Foxp3⁺ regulatory T (T_R) cells are phenotypically and functionally diverse and broadly distributed in lymphoid and nonlymphoid tissues. However, the pathways guiding the differentiation of tissue-resident T_R cell populations have not been well defined. By regulating E-protein function, Id3 controls the differentiation of CD8⁺ effector T cells and is essential for T_R cell maintenance and function. We show that dynamic expression of Id3 helps define three distinct mouse T_R cell populations: Id3⁺CD62L^hiCD44^lo central T_R cells, Id3⁺CD62L^loCD44^hi effector T_R (eT_R) cells, and Id3^- eT_R cells.
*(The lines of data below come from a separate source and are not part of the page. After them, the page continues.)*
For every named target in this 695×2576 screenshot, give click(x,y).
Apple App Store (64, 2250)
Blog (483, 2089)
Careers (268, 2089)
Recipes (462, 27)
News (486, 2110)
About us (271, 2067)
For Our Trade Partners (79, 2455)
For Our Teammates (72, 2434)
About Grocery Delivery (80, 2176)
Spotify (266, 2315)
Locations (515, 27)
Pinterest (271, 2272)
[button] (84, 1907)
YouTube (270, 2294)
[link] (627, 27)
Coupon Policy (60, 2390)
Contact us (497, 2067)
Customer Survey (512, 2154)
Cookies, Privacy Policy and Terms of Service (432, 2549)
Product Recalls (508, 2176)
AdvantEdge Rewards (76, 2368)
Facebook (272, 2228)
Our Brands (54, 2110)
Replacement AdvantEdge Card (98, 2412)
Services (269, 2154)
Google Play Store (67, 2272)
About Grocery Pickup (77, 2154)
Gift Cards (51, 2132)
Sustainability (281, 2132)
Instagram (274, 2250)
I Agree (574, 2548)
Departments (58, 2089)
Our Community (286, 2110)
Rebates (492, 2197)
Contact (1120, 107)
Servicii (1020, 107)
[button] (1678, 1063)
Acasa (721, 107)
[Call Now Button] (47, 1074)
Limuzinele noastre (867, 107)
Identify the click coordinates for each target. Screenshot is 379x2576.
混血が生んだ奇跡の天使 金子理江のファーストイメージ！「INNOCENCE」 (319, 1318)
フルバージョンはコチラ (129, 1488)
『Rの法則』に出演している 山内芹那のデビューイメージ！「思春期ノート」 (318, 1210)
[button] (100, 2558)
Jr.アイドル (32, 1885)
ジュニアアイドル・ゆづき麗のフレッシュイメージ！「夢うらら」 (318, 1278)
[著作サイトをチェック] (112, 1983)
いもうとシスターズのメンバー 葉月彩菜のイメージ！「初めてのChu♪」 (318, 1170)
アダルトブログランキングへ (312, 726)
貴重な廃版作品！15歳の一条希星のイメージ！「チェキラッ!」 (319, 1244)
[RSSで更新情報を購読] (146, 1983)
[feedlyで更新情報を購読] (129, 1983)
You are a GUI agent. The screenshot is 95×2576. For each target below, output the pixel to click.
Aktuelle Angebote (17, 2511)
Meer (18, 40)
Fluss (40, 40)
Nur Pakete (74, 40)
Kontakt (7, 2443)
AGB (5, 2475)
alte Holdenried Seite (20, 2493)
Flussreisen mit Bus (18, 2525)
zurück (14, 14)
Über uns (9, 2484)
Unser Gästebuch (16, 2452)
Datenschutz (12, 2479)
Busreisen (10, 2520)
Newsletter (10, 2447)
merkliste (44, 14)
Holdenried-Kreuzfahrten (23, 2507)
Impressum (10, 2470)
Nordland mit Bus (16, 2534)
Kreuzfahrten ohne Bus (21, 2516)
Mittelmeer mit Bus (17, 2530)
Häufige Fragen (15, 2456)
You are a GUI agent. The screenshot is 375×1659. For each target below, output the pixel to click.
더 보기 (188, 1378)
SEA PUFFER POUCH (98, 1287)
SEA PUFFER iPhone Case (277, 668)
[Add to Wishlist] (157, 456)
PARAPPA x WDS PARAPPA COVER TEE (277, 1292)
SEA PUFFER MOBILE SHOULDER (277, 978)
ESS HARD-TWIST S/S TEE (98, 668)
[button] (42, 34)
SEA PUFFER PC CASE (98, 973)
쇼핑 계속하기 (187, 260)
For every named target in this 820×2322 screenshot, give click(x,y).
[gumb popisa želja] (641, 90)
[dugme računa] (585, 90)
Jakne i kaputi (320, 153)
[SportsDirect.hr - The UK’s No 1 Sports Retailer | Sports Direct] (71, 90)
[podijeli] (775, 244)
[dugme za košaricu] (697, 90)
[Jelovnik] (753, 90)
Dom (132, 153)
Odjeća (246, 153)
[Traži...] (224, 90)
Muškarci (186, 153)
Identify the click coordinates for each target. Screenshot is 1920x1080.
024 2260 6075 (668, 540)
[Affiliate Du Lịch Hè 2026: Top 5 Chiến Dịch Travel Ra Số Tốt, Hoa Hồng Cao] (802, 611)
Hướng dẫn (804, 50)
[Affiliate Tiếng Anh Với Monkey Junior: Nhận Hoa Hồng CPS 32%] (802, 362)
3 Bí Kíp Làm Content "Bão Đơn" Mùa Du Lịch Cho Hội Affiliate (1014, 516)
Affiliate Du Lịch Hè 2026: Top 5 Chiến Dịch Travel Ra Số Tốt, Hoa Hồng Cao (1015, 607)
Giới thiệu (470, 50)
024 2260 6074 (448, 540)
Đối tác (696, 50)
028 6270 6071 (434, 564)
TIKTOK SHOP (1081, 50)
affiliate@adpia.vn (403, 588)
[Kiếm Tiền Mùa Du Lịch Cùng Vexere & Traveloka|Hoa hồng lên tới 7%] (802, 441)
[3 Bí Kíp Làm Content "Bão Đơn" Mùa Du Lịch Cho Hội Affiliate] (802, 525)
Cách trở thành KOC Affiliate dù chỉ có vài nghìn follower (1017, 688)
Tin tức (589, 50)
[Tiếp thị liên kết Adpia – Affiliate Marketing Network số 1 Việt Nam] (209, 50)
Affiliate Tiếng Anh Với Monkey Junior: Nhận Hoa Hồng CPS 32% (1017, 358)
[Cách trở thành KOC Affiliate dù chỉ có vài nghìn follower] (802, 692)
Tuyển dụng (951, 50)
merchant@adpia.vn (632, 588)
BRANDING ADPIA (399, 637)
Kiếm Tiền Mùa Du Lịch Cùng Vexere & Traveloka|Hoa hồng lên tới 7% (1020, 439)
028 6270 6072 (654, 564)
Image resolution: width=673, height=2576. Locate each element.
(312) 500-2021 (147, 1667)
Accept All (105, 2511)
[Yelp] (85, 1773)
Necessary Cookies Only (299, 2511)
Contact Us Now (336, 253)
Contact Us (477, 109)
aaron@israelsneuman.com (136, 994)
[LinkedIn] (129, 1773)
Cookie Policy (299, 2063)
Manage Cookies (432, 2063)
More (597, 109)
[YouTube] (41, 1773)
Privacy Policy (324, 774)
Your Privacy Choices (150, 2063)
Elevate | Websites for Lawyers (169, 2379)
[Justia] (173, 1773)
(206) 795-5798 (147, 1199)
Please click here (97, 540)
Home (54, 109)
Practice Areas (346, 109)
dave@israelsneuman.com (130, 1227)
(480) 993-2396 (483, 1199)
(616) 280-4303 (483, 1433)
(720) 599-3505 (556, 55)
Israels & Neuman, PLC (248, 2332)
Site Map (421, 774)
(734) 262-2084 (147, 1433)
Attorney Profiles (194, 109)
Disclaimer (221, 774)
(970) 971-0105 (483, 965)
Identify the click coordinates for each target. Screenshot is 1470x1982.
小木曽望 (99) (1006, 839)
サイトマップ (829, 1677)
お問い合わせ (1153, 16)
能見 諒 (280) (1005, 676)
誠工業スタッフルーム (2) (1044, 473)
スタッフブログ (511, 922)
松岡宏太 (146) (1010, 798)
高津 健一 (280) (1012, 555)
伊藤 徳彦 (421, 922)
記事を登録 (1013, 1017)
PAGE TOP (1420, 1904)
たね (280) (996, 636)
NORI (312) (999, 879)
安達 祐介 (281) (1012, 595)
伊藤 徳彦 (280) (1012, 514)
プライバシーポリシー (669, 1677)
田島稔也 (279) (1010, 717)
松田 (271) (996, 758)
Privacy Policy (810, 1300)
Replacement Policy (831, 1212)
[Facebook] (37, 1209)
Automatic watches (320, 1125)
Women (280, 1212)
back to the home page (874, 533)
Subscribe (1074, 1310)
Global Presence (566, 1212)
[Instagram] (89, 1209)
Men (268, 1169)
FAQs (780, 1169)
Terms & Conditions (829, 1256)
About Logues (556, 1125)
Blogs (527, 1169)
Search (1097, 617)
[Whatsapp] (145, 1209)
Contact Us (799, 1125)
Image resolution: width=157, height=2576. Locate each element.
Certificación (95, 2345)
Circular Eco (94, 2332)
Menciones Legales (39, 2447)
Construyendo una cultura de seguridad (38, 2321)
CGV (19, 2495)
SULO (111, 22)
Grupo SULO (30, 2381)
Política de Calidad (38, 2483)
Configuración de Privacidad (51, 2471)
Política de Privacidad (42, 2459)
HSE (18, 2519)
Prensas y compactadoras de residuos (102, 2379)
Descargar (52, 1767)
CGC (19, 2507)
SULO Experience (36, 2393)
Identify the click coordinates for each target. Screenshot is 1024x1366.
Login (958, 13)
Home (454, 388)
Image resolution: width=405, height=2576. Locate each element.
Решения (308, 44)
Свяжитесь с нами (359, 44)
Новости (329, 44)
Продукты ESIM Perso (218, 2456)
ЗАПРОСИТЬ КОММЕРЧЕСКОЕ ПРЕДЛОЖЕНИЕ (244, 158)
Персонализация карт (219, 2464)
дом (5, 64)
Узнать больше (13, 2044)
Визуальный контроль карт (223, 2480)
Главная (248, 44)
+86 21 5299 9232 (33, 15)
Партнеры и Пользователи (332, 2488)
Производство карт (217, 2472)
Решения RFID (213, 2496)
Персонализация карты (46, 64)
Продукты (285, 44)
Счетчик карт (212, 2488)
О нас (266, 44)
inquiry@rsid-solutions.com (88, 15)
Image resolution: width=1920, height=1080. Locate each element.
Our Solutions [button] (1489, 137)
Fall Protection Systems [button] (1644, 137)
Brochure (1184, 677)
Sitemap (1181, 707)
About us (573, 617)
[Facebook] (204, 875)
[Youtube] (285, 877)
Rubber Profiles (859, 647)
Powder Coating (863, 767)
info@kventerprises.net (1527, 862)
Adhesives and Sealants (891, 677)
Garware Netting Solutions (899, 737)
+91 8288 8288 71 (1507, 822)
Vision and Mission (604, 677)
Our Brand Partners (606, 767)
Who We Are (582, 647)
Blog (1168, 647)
Adoptive transfer experiments and transcriptome analyses support a stepwise model of differentiation from Id3⁺ central T_R to Id3⁺ eT_R to Id3^- eT_R cells. Furthermore, Id3^- eT_R cells have high expression of functional inhibitory markers and a transcriptional signature of tissue-resident T_R cells. Accordingly, Id3^- eT_R cells are highly enriched in nonlymphoid organs but virtually absent from blood and lymph. Thus, we propose that tissue-resident T_R cells develop in a multistep process associated with Id3 downregulation.